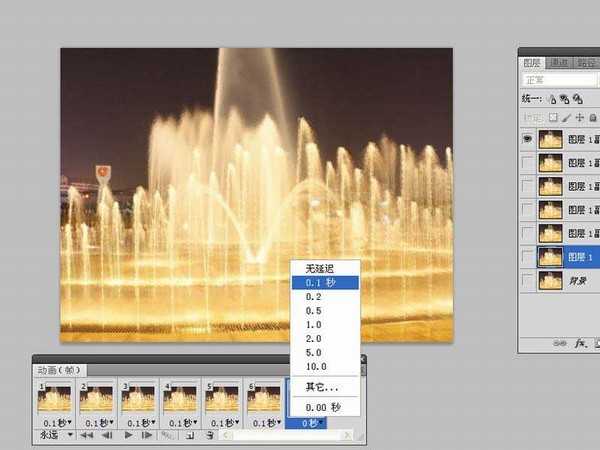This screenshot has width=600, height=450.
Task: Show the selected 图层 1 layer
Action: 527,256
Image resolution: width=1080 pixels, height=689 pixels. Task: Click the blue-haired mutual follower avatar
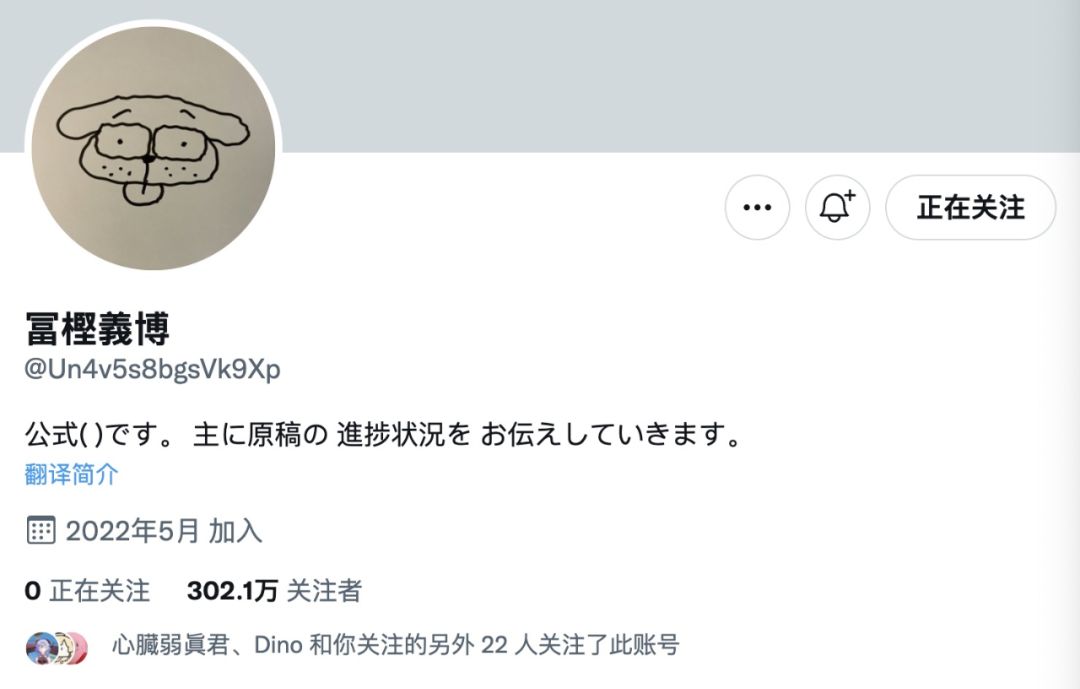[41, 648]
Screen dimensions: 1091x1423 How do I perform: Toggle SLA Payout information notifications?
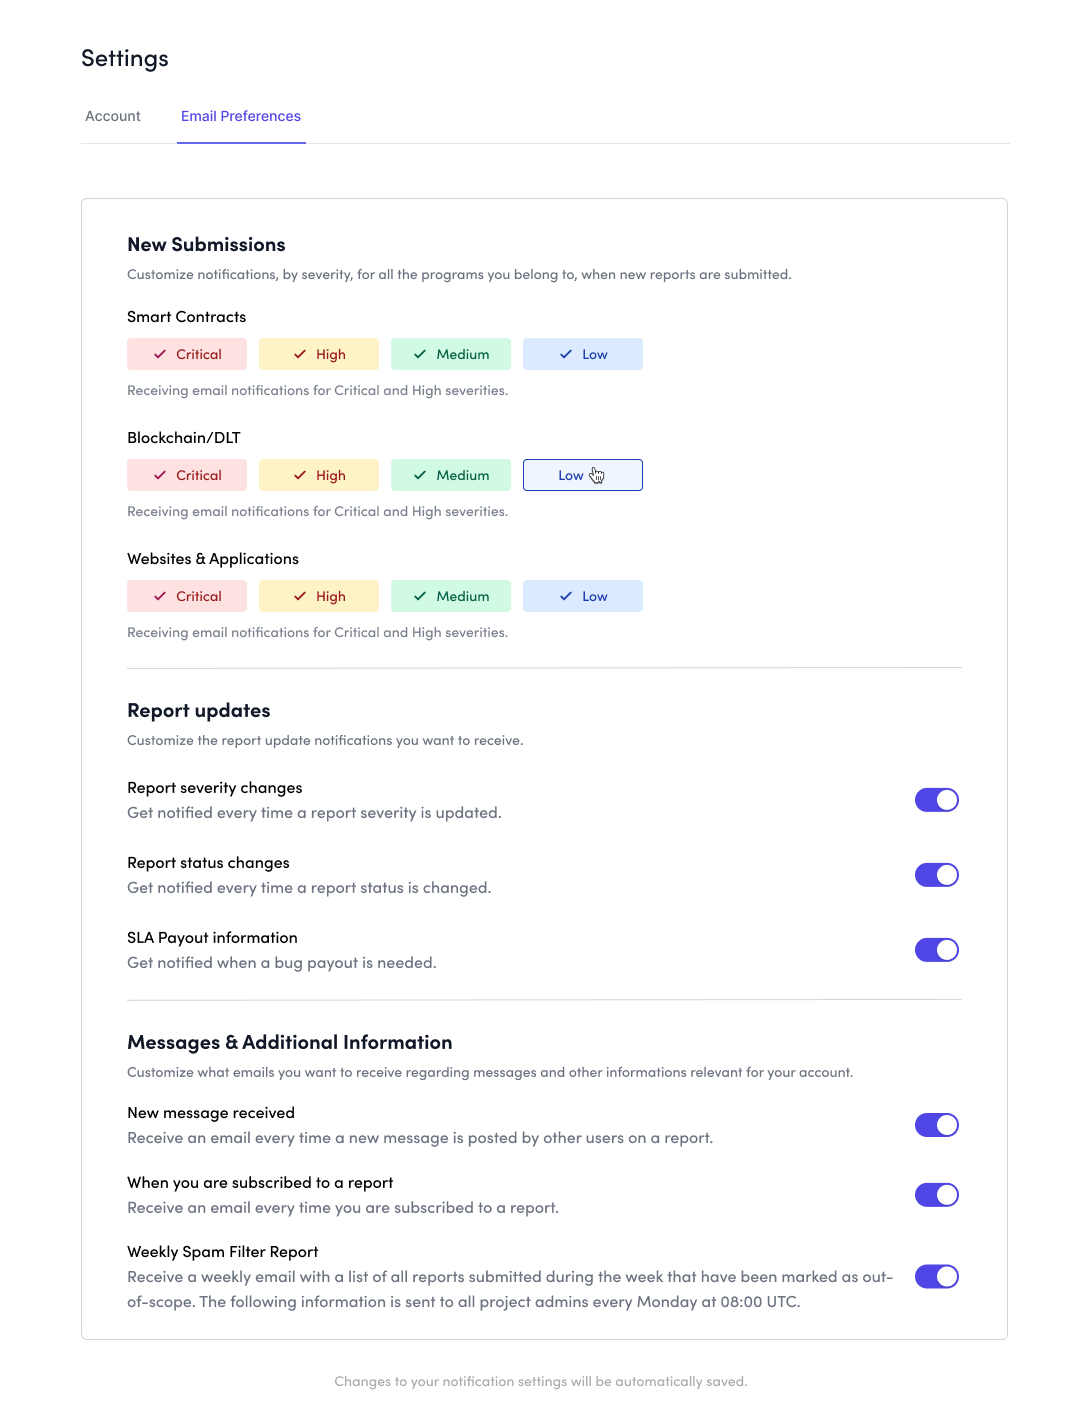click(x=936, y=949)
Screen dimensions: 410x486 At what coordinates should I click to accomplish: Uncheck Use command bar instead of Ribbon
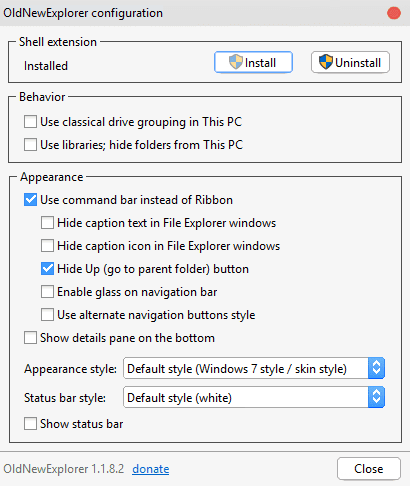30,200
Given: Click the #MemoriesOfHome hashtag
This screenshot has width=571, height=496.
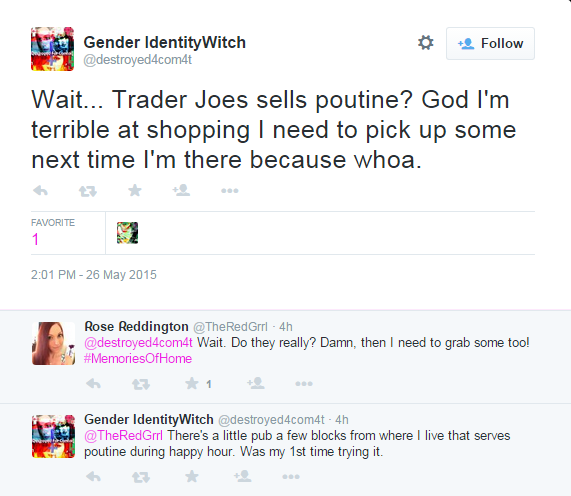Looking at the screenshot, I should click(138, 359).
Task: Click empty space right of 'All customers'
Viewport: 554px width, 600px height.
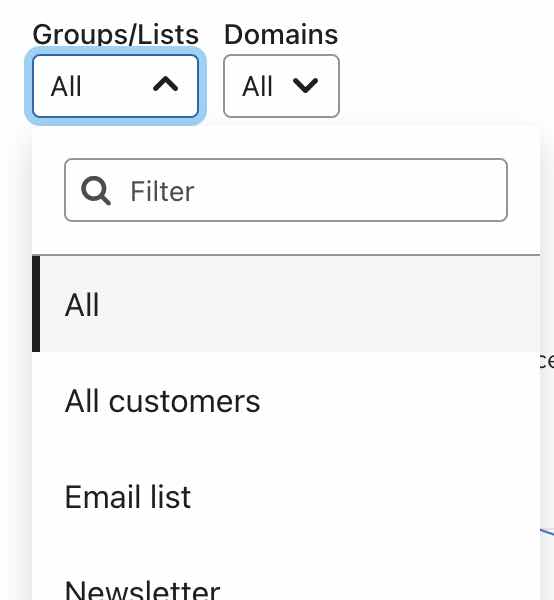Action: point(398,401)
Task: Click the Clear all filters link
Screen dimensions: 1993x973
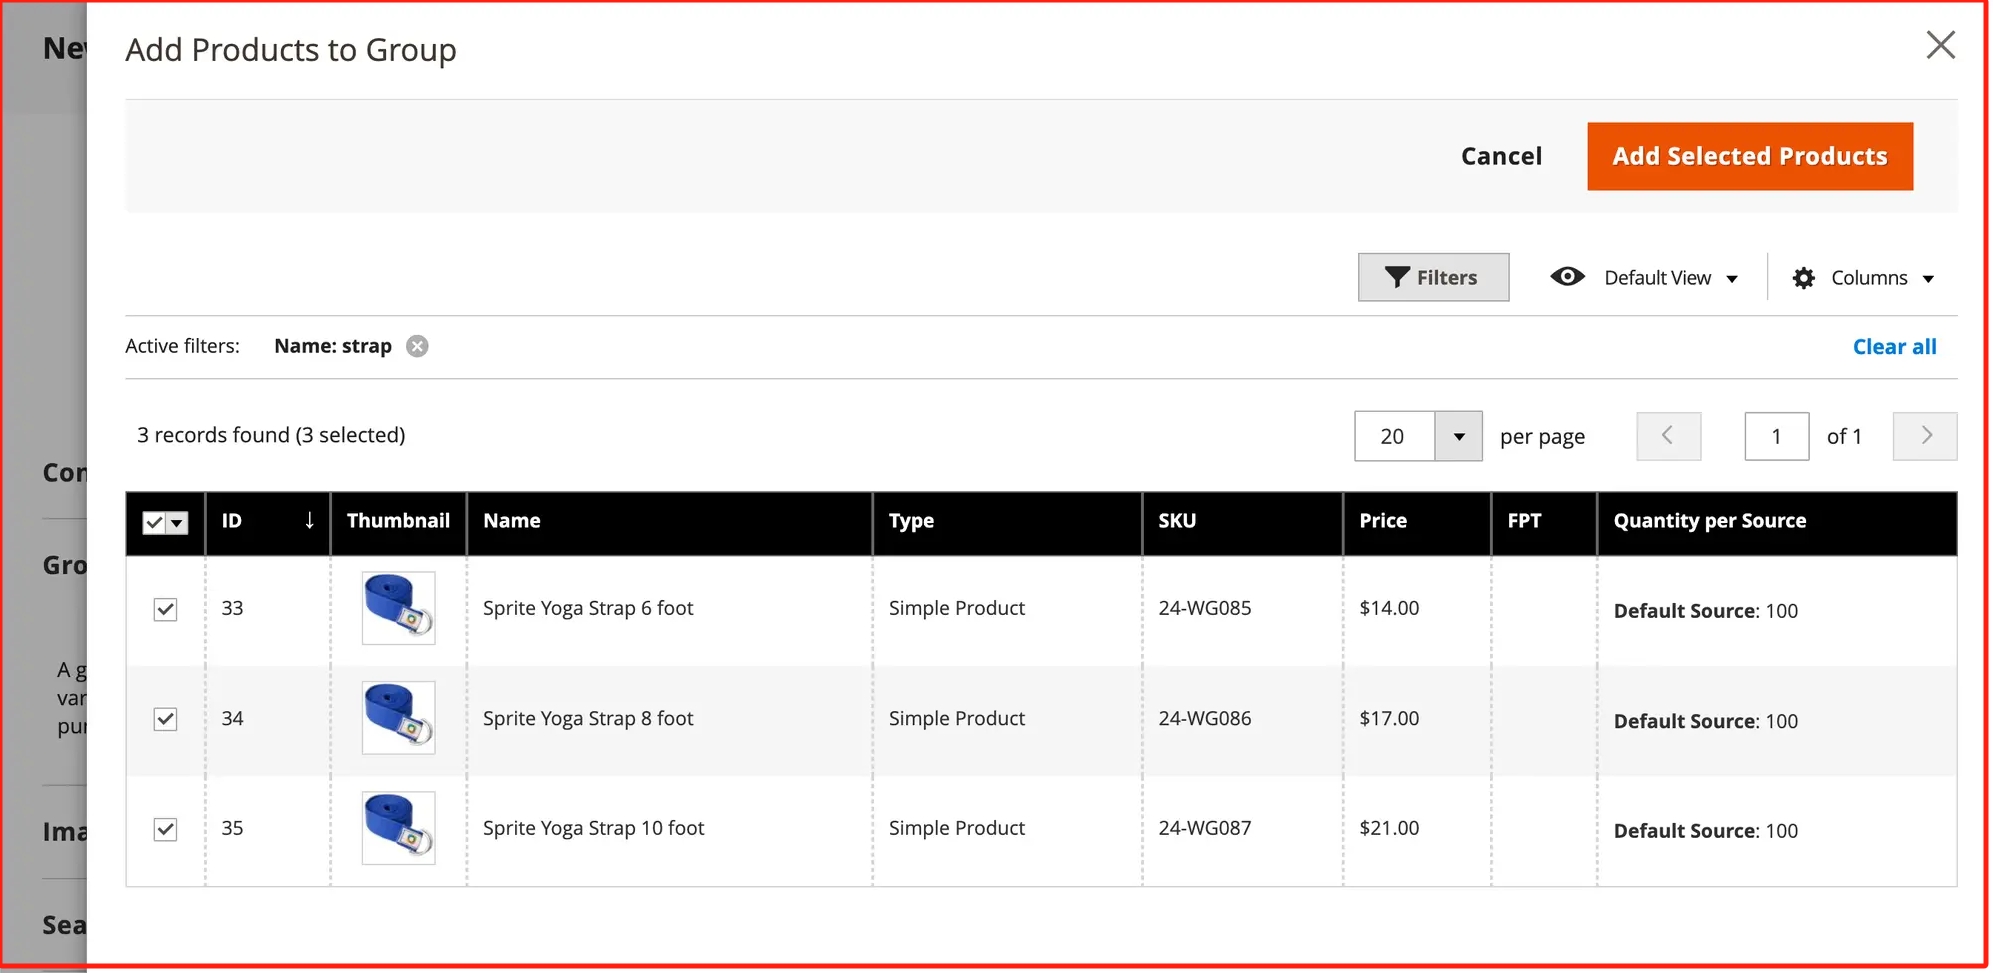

● ● ●

WHAT IS REQUIRED: An exact copy of the lines from the line containing "Image resolution: width=1080" through the final line of the listing, without pictures, is the expected result.

EXERCISE ANSWER:
Image resolution: width=1080 pixels, height=689 pixels. Task: Click the blue-haired mutual follower avatar
[41, 648]
Screen dimensions: 1091x1423 How do I perform: Toggle SLA Payout information notifications?
click(x=936, y=949)
Screen dimensions: 410x486 At what coordinates should I click to accomplish: Uncheck Use command bar instead of Ribbon
30,200
Given: Click the #MemoriesOfHome hashtag
This screenshot has width=571, height=496.
Looking at the screenshot, I should click(138, 359).
Task: Click empty space right of 'All customers'
Viewport: 554px width, 600px height.
Action: point(398,401)
Task: Click the Clear all filters link
Screen dimensions: 1993x973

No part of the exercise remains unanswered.